Fuel cells based on proton exchange membrane technology are typically assembled by laminating together a large number of individual cells. Each cell comprises a membrane-electrode assembly (MEA) with associated anode and cathode plates on either side of the MEA. Gaskets are used to ensure a fluid-tight seal around the MEA.
A typical layout of a conventional fuel cell 10 is shown in FIG. 1 which, for clarity, illustrates the various layers in exploded form. A solid polymer ion transfer membrane 11 is sandwiched between an anode 12 and a cathode 13. Typically, the anode 12 and the cathode 13 are both formed from an electrically conductive, porous material such as porous carbon, to which small particles of platinum and/or other precious metal catalyst are bonded. The anode 12 and cathode 13 are often bonded directly to the respective adjacent surfaces of the membrane 11. This combination is commonly referred to collectively as the membrane-electrode assembly.
Sandwiching the polymer membrane 11 and porous electrode layers 12, 13 is an anode fluid flow field plate 14 and a cathode fluid flow field plate 15. Intermediate backing layers 12a, 13a, also referred to as diffuser or gas diffusion layers, may also be employed between the anode fluid flow field plate 14 and the anode 12 and similarly between the cathode fluid flow field plate 15 and the cathode 13. The backing layers 12a, 13a are porous to allow diffusion of gas to and from the anode and cathode surfaces as well as assisting in the management of water vapour and liquid water in the cell.
The fluid flow field plates, or electrode plates, 14, 15 are formed from an electrically conductive, non-porous material by which electrical contact can be made to the respective anode electrode 12 or cathode electrode 13. At the same time, the fluid flow field plates facilitate the delivery and/or exhaust of fluid fuel, oxidant and/or reaction product to or from the porous electrodes 12, 13. This is conventionally effected by forming fluid flow passages in a surface of the fluid flow field plates, such as grooves or channels 16 in the surface presented to the porous electrodes 12, 13.
The electrode plates 14, 15 are electrically insulated from each other and the flow fields across the plates 14, 15 are kept fluid tight using gaskets that are positioned around the fluid field areas between the fluid flow plates and the polymer membrane 11.
To allow useful amounts of power to be generated, individual cells such as that shown in FIG. 1 need to be assembled into larger stacks of cells.

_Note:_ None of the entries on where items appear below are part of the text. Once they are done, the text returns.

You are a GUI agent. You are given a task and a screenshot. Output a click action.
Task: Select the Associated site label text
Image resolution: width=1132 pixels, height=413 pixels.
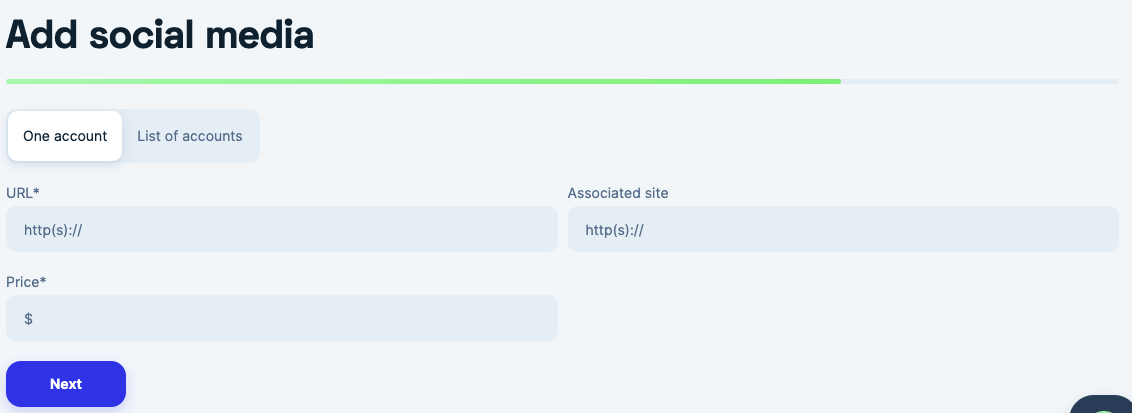pyautogui.click(x=618, y=193)
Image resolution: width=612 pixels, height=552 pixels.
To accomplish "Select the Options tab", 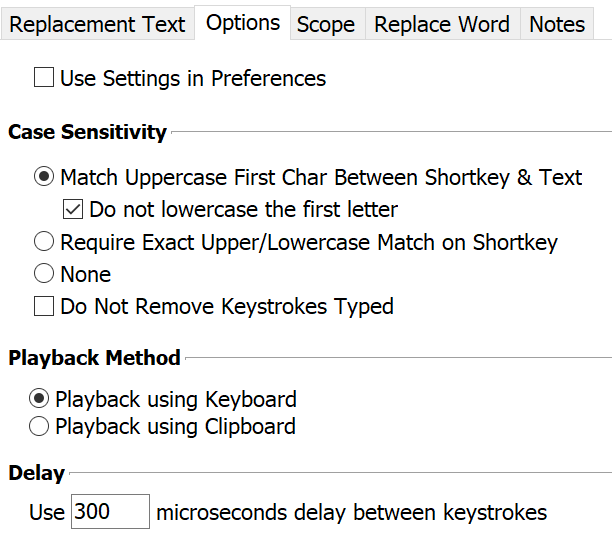I will click(x=243, y=23).
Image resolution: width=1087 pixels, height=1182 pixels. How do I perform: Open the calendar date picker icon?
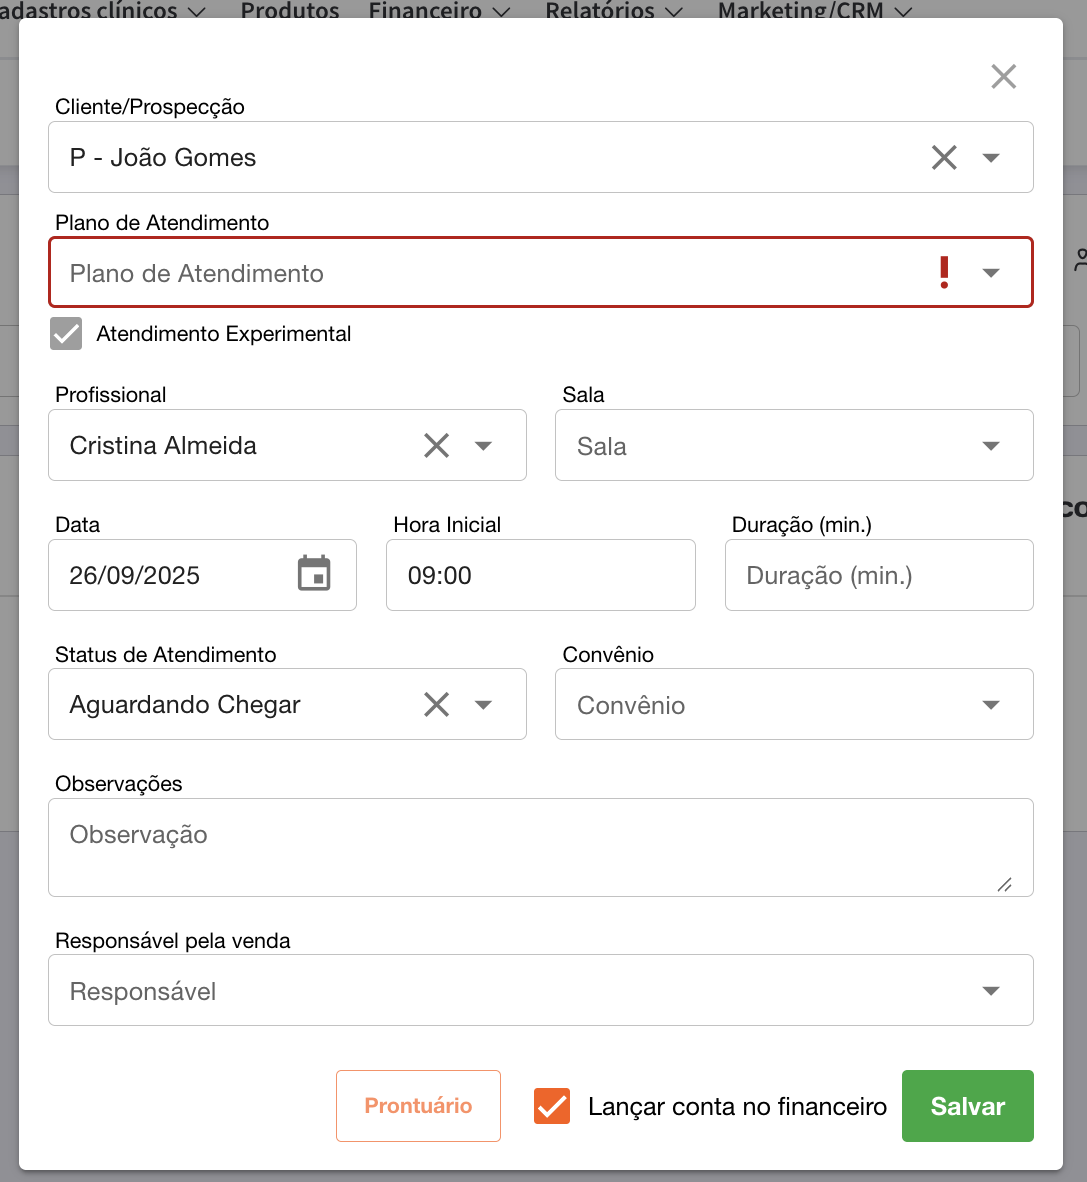(x=314, y=574)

This can be done by laminating multiple cells in a planar stack, resulting in alternating anode and cathode plate connections. Connecting individual cells in series allows for a higher voltage to be generated by the stack, and connecting cells or groups of cells in parallel allows for a higher current to be generated. Multiple stacks may be used to generate electrical power, for example for use in an electrical power unit for a hydrogen-powered vehicle.
Large numbers of cells need to be assembled to form each individual stack. Manufacturing such stacks therefore requires many separate steps, each of which requires accurate positioning of the various layers making up each cell. Any misalignment can result in failure of the entire stack, for example by an electrical short-circuit or through leakage from fuel or oxidant paths. It is therefore important for the application of fuel cell technology to mass production that a manufacturing process for assembling the stack is fast, accurate and reliable.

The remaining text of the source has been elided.